All that wood brought to mind one of my favorite quotes, from Annie Dillard's The Writing Life, about her time in a small cabin in Maine:
One night, while all this had been going on, I had a dream in which I was given to understand, by the powers that be, how to split wood. You aim, said the dream - of course! - at the chopping block. It is true. You aim at the chopping block, not at the wood; then you split the wood instead of chipping it.
Dillard recognizes that this metaphor also speaks to writing:
Who will teach me to write? a reader wanted to know.

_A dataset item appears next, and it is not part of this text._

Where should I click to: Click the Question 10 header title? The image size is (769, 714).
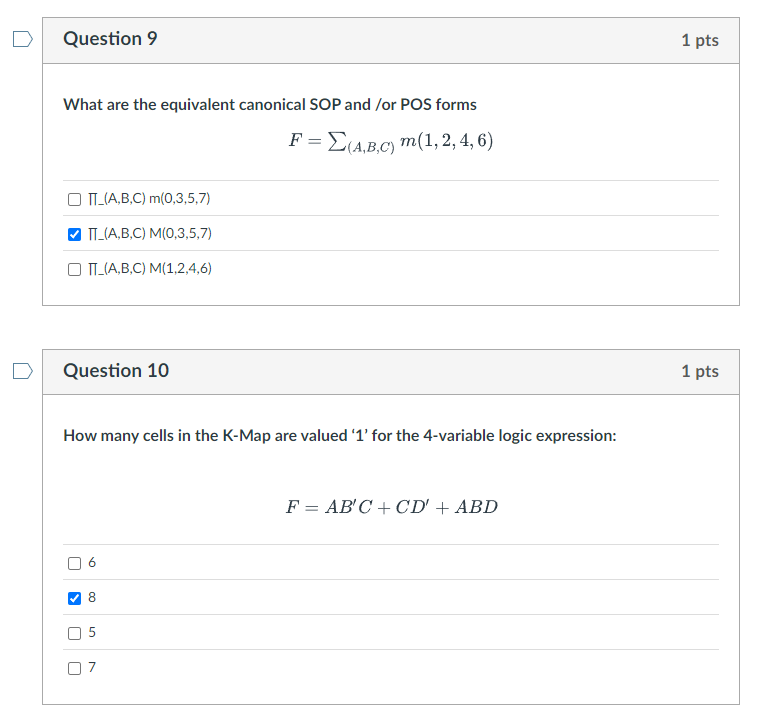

The page, the page, that eternal blankness, the blankness of eternity which you cover slowly, affirming time's scrawl as a right and your daring as necessity; the page, which you cover woodenly, ruining it, but asserting your freedom and power to act, acknowledging that you ruin everything you touch but touching it nevertheless, because acting is better than being there in mere opacity; the page, which you cover slowly with the crabbed thread of your gut; the page in the purity of its possibilities; the page of your death, against which you pit such flawed excellences as you can muster with all your life's strength: that page will teach you to write.
There is another way of saying this. Aim for the chopping block. If you aim for the wood, you will have nothing. Aim past the wood, aim through the wood; aim for the chopping block.
Aim for the heart, aim for the eternal truth of your work; aim for the chopping block.